INSTRUCTIONS =
• a. Answer these questions from the editorial on the history of economic thought:
(i) What anniversary fell in 2018?
(ii) On what dates was the Tokyo symposium held?
(iii) In Veblen's view, what did Marshall's neo-classical theory remain?
• b. Retype the part of the editorial on the history of economic thought starting at "This symposium was" and ending at "over one century.", with no changes.

--- GIVEN TEXT Enclosed Below ---

As J. M. Keynes’ famous words suggest—“I do not know which makes a man more conservative—to know nothing but the present, or nothing but the past.” (Keynes 1931)—history of ideas is a treasure island from which aspiring researchers acquire inspiration and courage for their innovative investigation. However, as a professional researcher that studied in the history of economics for some decades, the responsible editor of this special feature (hereafter Promenade) would add that the sense of historicity is needed to appreciate the value of investigations of past masters and to revive them in contemporary forms. Reflections on the relations between original investigations of past masters and their prevailing receptions are necessary.

2018 was the two-century anniversary year of the birth of Karl Marx. I participated in its international celebration symposium in Tokyo and confirmed my above view. Most of the English papers presented to this symposium were results of the participants’ research as usual. In the Japanese session, the quarrel between speakers on the side of ‘Marx living’ and that of ‘Marx dead’ attracted the audience. I was a bit frustrated.

This symposium was held on December 22–23, 2018, in collaboration with seven academic associations at the Ichigaya Campus of the Hosei University, Tokyo. Ca. 40 English and ca. 20 Japanese papers were submitted, and ca. 400 people in 2 days attended the symposium. To my knowledge, no other conference of international scale was held in Japan in this year. Thus, I should be satisfied that an international symposium under the name of Marx was held in Japan where Marxism has occupied an integral part  of the learnings over one century.

The article on the random matrix solution of the ‘transformation problem’ by Bertram Schefold (2019), which was read at the symposium, was already published in this journal with discussions. My paper on Marx’s concept of capital in this Promenade is the revised version of my conference paper at that symposium. The author of another Marx paper, Uroš Kranjc, was the participant at the 2018 Tokyo symposium as well. I expect some delayed papers related to Marx will appear in this journal in the next volume.

Indeed, we can regard Marx as an evolutionist that admits the cumulative and qualitative change of institutions and human culture if we can eliminate monocausal deterministic traits from his system (Yagi 2020). Beside Marx, evolutionary economists have many past masters from whom they can learn. Since the advent of the twenty-first century, Tetsuo Taka, an established researcher in the history of American evolutionary economics, has moved his research interest to Adam Smith and began to publish his research results (Taka 2012a, b). It was a happy surprise that we know the evolutionist feature of Adam Smith thorough his work. Economics has been evolutionary from its founding father! It is a joy of the editor that EIER could publish his latest research in this direction. Thorstein Veblen is generally considered as one of the ancestors of modern evolutionary economics. His view of man is systematically described by Noriko Ishida in this Promenade. In the preface to his Principles of Economics, Alfred Marshall (1920) regarded economic biology (economic evolution) as Mecca where the pilgrim of economists is destined for. However, in Veblen’s eyes, Marshall’s neo-classical theory remained ‘quasi-evolutionary’(Veblen 1898). The article by Naoki Matsuyama in this Promenade argues that Marshall was not satisfied with the mechanic approach and quested for the new approach to understand the tendency and deviation that might result in evolution.

The promenade in the history of economic thought is ramified and crossed. Evolutionary and Institutional Economics Review welcomes stimulating research results from this treasure island of the history of economics and related social ideas.

--- End of Enclosed GIVEN TEXT ---
--- INPUT DATA Enclosed Below ---

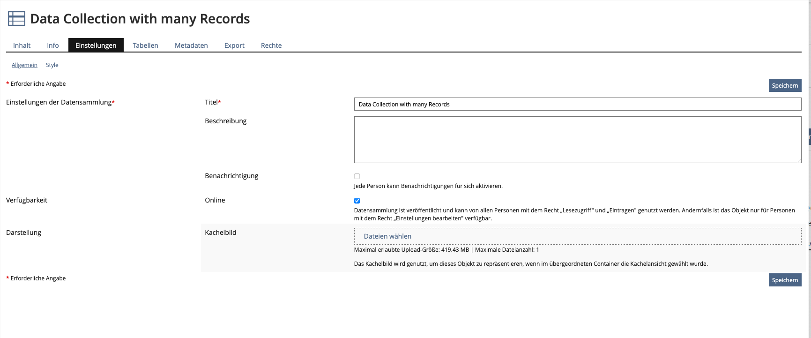The image size is (811, 338).
Task: Go to the Tabellen tab
Action: tap(145, 45)
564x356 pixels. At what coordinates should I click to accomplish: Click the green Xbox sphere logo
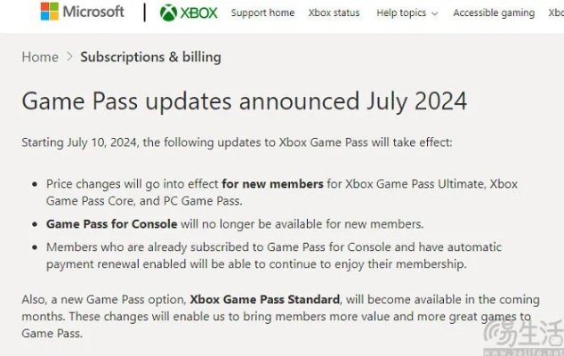coord(168,12)
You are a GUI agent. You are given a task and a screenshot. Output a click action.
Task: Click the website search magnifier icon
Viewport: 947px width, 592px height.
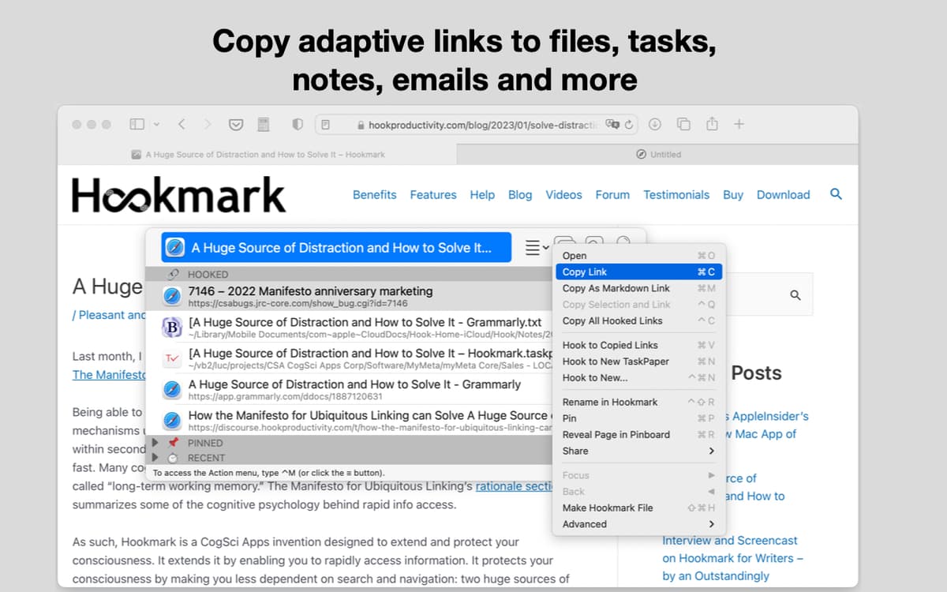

--- End of Enclosed INPUT DATA ---

TASK-BY-TASK SOLUTIONS =
• a.
(i) The two-century anniversary of the birth of Karl Marx.
(ii) December 22–23, 2018.
(iii) 'Quasi-evolutionary.'

• b.
This symposium was held on December 22–23, 2018, in collaboration with seven academic associations at the Ichigaya Campus of the Hosei University, Tokyo. Ca. 40 English and ca. 20 Japanese papers were submitted, and ca. 400 people in 2 days attended the symposium. To my knowledge, no other conference of international scale was held in Japan in this year. Thus, I should be satisfied that an international symposium under the name of Marx was held in Japan where Marxism has occupied an integral part  of the learnings over one century.